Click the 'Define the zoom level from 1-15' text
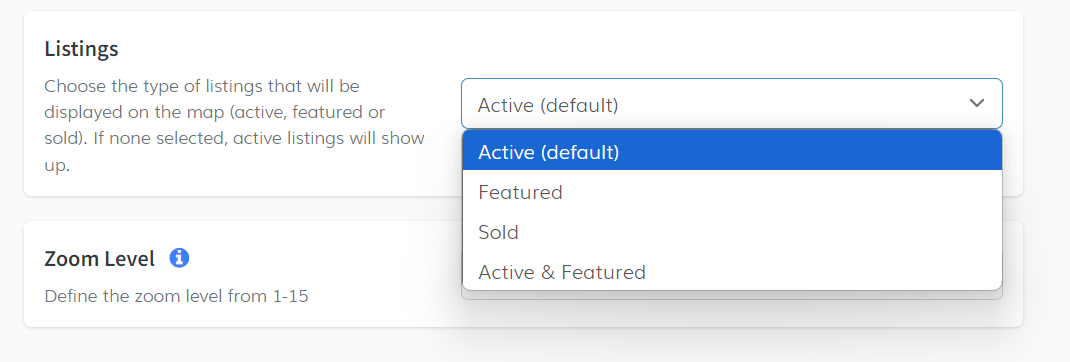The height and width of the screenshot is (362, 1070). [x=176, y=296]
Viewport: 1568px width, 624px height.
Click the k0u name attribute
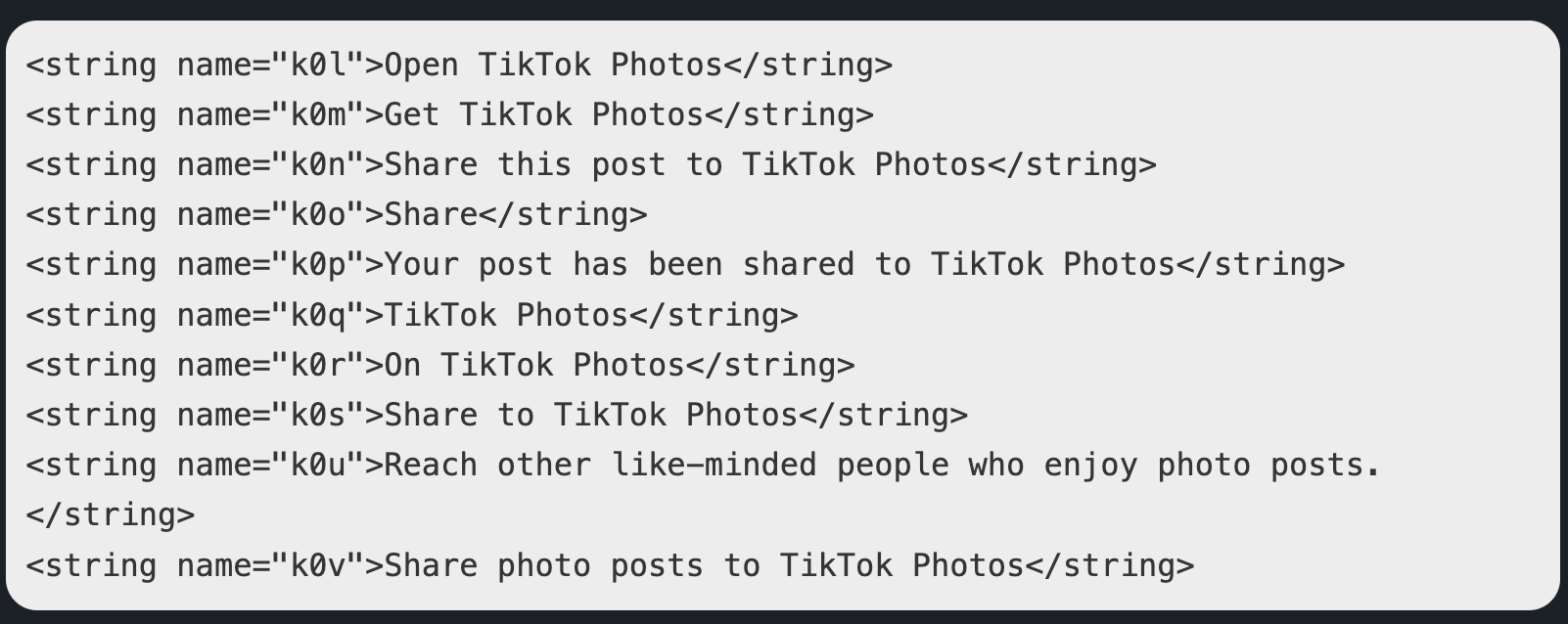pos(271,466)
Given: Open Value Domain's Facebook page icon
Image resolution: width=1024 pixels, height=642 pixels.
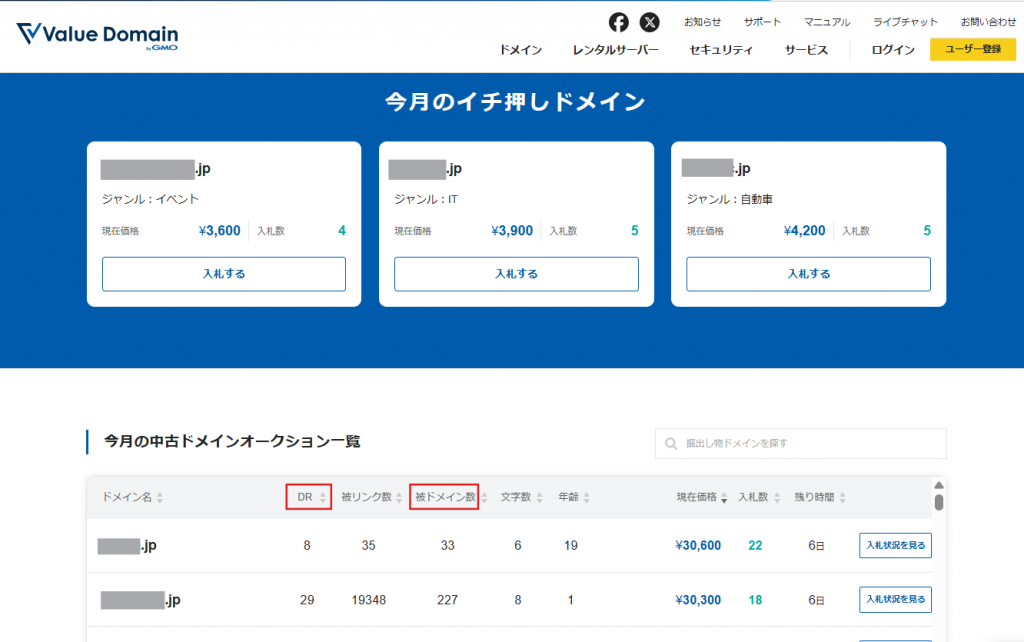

--

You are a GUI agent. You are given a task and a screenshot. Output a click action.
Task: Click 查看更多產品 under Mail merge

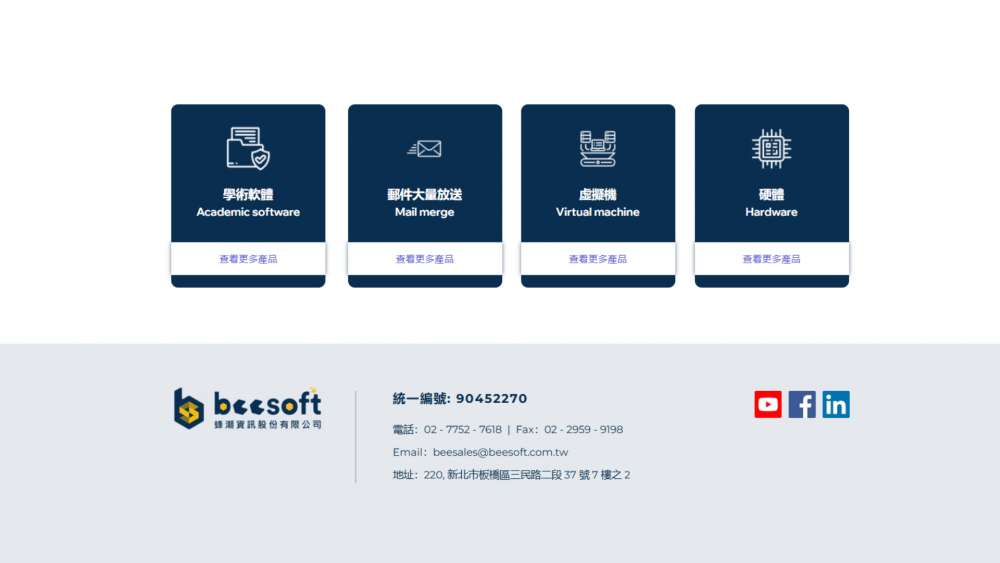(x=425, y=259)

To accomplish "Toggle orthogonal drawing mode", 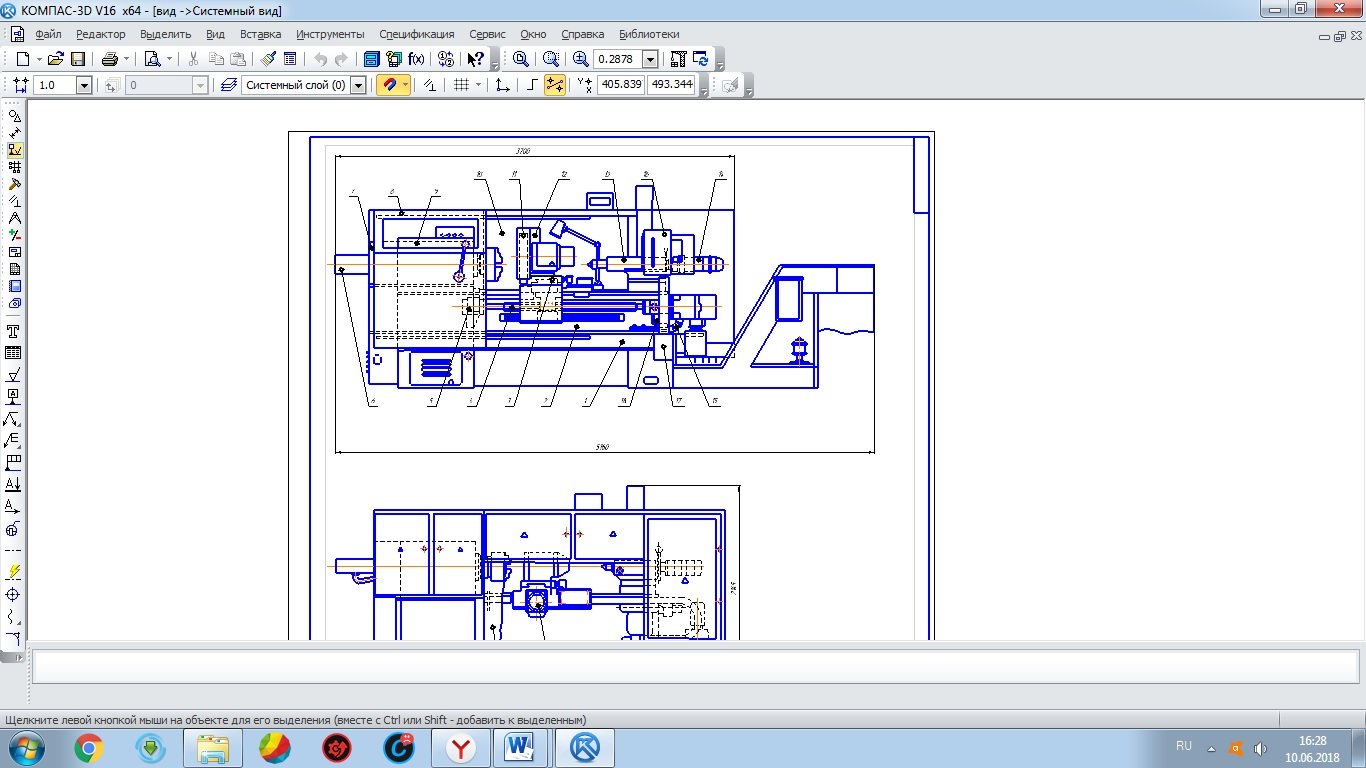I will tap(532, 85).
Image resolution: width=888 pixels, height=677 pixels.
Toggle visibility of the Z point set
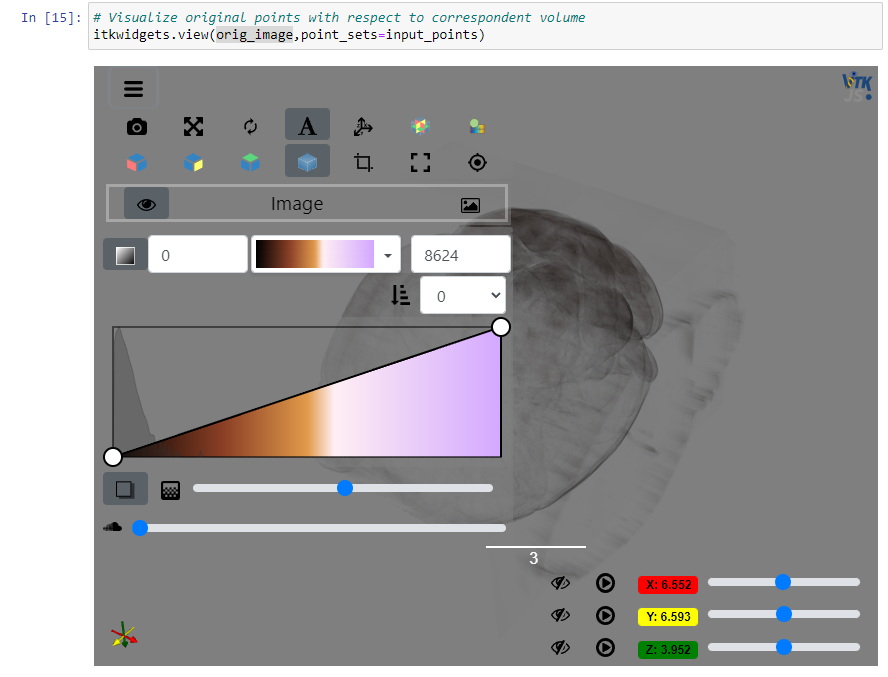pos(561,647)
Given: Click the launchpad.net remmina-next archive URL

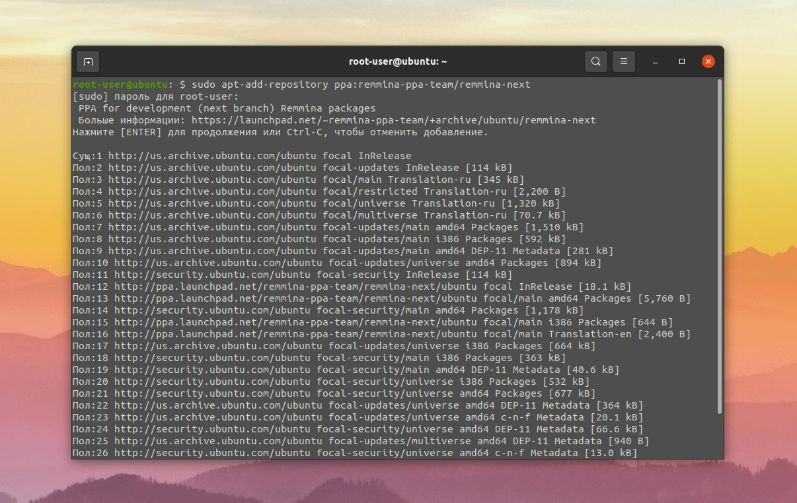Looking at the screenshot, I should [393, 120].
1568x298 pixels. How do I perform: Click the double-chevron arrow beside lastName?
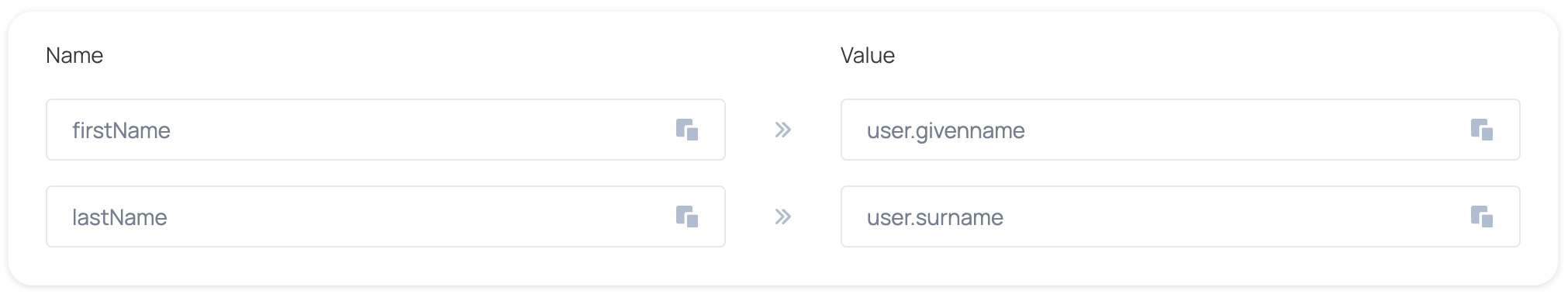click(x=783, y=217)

* **What you need to do**
Render the rows as a two-column CSV with the headers instruction and answer. Begin at the line that has "Given: Click the" and stop after the line that has "click(x=783, y=217)". Put each row on one CSV line, with each value in a single quoted field and any line breaks replaced by spaces. Leave the pictures out.

* **Solution**
instruction,answer
"Given: Click the launchpad.net remmina-next archive URL","Looking at the screenshot, I should [393, 120]."
"1568x298 pixels. How do I perform: Click the double-chevron arrow beside lastName?","click(x=783, y=217)"